Preisbildungsverfahren bei Onkologika und Orphan Drugs
Nutzenbewertung bei Krebsmedikamenten: Nötig ist Nachsteuern im Detail
Veränderungen am AMNOG-Verfahren: Die Preisbildung bei Onkologika und Orphan Drugs steht für GBA und Kassen auf dem Wunschzettel an die nächste Bundesregierung.
Veröffentlicht:Berlin. Der Gemeinsame Bundesausschuss und Krankenkassen erwarten, dass der Gesetzgeber in der nächsten Legislaturperiode das Preisbildungsverfahren für Arzneimittel mit neuen Wirkstoffen modifizieren sollte. Im Blickpunkt stehen dabei Onkologika und Orphan Drugs.
Krebstherapeutika machen nach Angaben des GBA-Vorsitzenden Professor Josef Hecken bei der Handelsblatt-Tagung Pharma 2021 1,1 Prozent der Verordnungen aus, absorbieren aber 18,7 Prozent der GKV-Arzneimittelausgaben. Das Problem sei, dass neue Wirkstoffe nicht alte ersetzen, sondern zusätzlicher Therapiepartner in einer Kombinationstherapie werden. Aufgrund des Add-on-Effekts komme es dann zu einer Verdoppelung der Therapiekosten. Die Bildung der Erstattungsbeträge nach der frühen Nutzenbewertung findet isoliert für jeden einzelnen Wirkstoff statt – die Gesamtbehandlungskosten bleiben außer Betracht und können nicht verhandelt werden, so Hecken.
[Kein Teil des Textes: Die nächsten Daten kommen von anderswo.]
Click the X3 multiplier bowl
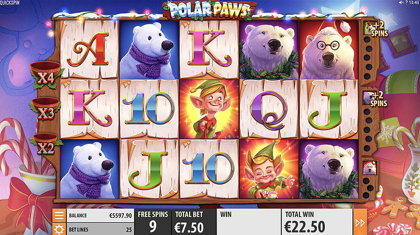This screenshot has width=420, height=235. (x=46, y=109)
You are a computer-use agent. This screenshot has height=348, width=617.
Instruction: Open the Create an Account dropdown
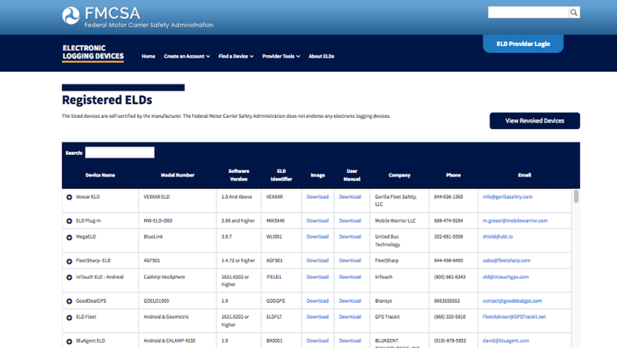(186, 56)
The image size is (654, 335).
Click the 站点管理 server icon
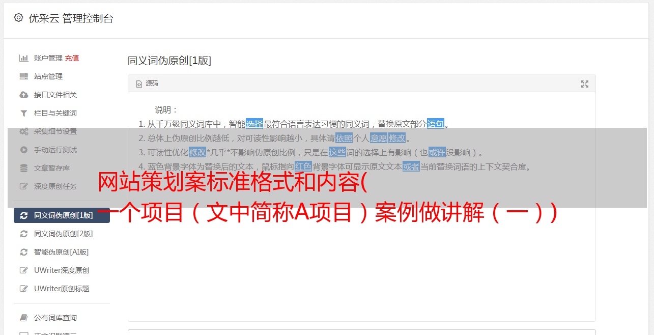[x=23, y=76]
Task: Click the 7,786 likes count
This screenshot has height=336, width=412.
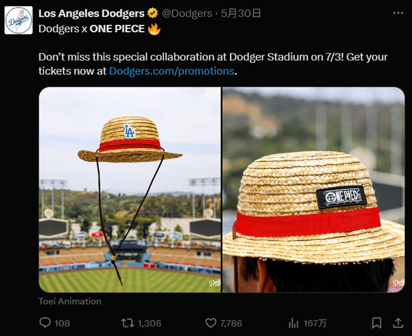Action: (x=230, y=323)
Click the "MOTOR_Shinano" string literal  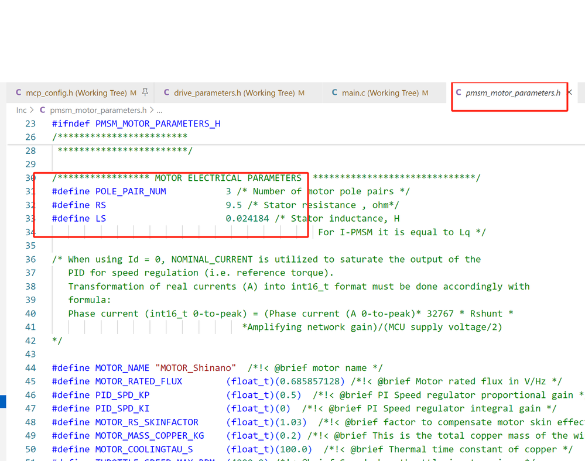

Hier wäre der Gesetzgeber gefordert.
Moderate Weiterentwicklung nötig
„Moderate Weiterentwicklungen“ für den Erstattungsbetrags-Mechanismus, der seit 2011 unverändert geblieben ist, hält auch Dr. Ulf Maiwald, Leiter der Arzneimittelversorgung der AOK Plus, für erforderlich. Korrekturbedarf sieht er bei Orphan Drugs und ihrem bevorzugten Status für den Fall, dass es in einem Indikationsgebiet mehrere Orphan Drugs gibt.
Dann sollte der Zusatznutzen nicht mehr automatisch anerkannt werden, sondern ein komplettes Nutzenbewertungsverfahren angesetzt werden. In der Onkologie stehe die Nutzenbewertung vor dem Dilemma, dass bei Kombinationstherapien der therapeutische Beitrag eines einzelnen Kombinationspartners nicht isoliert werden kann.
18,7 Prozent der Arzneiausgaben in der GKV werden durch die Verordnung von Onkologika absorbiert. Dabei handelt es sich aber nur um 1,1 Prozent der Verordnungen insgesamt, sagt der unparteiische GBA-Vorsitzende Professor Josef Hecken.
Im Zusammenhang mit der jüngst gestarteten anwendungsbegleitenden Datenerhebung für Arzneimittel mit beschleunigter Zulassung und geringer Studienevidenz forderte Hecken die Hersteller auf, spätestens sechs Monate von der geplanten Markteinführung und noch vor der Zulassung mit dem GBA Kontakt aufzunehmen.
Datenerhebung geht nicht „in Serie“
Die unkontrollierte Markteinführung von Zolgensma® bezeichnete Hecken als „Negativbeispiel“, bei dem es der Hersteller verabsäumt habe, den GBA zu kontaktieren. Die Folge sei, dass es zu einer Behandlung von Kindern gekommen sei, deren Daten nicht erhoben würden. Der GBA strebe auch eine enge Abstimmung mit den Zulassungsbehörden an, um deren Auflagen zu berücksichtigen.
Derzeit, so Dr. Antje Behring, die beim GBA für die frühe Nutzenbewertung federführend ist, sind konkret keine weiteren anwendungsbegleitenden Datenerhebungen geplant. Zunächst wolle man die Erfahrungen im Zusammenhang mit Zolgensma® abwarten. Aus ihrer Sicht werde das Instrument der Datenerhebungen zur Generierung besserer Evidenz etwa durch systematische krankheitsbezogene Registerstudien nicht in Serie gehen und auf wenige unter besonderen Umständen zugelassene Arzneimittel beschränkt bleiben.